The Fair was shut down Sunday as organizers debated whether the event should continue. A message posted on its official site states it will resume "in some form" today, and USA Today reports activities will start with a public memorial for the five victims. There's been no word as to whether any of the musicians booked to play the damaged stage will still appear as planned. Janet Jackson is scheduled to perform on the 17th, Train and Maroon 5 are booked for the 18th, and Lady Antebellum and Brett Eldredge are supposed to play on the 19th. In the days before the collapse, MercyMe, Third Day, Big Time Rush, and Days Difference performed on the stage. Sugarland never got onstage at the Fair and cancelled their following concert at the Iowa State Fair on Sunday. "A piece of our heart is left in that grandstand," singer Jennifer Nettles posted on the band's website. "May God provide peace and healing to the people of Indianapolis."

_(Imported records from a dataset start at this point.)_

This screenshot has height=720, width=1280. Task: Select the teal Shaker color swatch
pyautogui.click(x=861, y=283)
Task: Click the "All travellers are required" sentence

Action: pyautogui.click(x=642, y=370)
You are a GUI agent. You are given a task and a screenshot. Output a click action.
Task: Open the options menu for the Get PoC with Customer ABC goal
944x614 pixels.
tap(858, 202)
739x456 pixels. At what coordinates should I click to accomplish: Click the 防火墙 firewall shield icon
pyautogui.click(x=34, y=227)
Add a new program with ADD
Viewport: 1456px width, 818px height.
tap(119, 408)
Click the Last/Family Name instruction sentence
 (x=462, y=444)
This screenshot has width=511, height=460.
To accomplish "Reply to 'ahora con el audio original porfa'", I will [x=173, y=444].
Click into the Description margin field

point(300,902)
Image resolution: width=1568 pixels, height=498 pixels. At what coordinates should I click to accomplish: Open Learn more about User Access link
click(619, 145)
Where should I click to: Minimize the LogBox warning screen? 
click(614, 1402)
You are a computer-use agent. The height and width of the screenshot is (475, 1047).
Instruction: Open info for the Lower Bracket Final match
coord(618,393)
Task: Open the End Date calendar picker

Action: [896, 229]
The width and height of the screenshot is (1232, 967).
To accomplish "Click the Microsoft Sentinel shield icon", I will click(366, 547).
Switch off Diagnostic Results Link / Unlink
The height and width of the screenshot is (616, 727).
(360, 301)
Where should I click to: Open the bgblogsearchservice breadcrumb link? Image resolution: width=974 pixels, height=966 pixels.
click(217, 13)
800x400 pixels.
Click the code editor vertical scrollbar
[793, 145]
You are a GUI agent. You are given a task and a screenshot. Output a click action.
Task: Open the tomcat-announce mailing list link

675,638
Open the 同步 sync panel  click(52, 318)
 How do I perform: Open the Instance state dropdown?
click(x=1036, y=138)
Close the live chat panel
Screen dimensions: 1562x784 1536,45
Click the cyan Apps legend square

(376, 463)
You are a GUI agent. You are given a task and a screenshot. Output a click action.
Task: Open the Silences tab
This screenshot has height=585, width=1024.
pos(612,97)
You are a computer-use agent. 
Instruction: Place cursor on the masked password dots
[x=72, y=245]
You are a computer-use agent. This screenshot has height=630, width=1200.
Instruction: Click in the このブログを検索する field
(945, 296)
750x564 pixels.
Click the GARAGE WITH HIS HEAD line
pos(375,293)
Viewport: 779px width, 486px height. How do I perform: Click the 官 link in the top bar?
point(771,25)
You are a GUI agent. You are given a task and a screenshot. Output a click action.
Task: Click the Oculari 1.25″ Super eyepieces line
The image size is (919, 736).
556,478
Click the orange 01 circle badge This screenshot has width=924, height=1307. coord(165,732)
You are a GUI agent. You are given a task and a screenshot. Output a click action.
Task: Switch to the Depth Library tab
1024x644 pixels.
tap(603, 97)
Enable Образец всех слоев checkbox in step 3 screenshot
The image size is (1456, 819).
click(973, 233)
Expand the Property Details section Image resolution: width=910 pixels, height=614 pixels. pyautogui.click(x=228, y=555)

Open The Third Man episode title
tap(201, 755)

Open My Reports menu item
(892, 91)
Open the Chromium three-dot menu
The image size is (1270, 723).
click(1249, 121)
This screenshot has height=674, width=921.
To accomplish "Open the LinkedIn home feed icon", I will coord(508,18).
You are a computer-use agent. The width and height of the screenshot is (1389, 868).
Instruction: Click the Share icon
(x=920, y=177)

Stage security is becoming a growing concern this summer. In late July, the stage at Canada's Ottawa Bluesfest blew over moments after Cheap Trick's set, injuring two people severely. Two weeks later, a stage in Tulsa, Oklahoma, was struck by high winds as the Flaming Lips were preparing to perform, causing their 15-foot video screen to crash down onto the back of the stage (there were no injuries). The Ottawa incident is currently under investigation -- Cheap Trick have blamed the company responsible for building the stage for the accident -- while the Lips have called their incident a "freak thing."
The Indiana tragedy is one of the worst concert disasters in the U.S., joining a list that includes the stampede at a 1979 Who show in Cincinnati where 11 fans died and the blaze at a 2003 Great White gig in West Warwick, Rhode Island, where more than 100 lost their lives after the band's pyrotechnics ignited a fast-moving fire.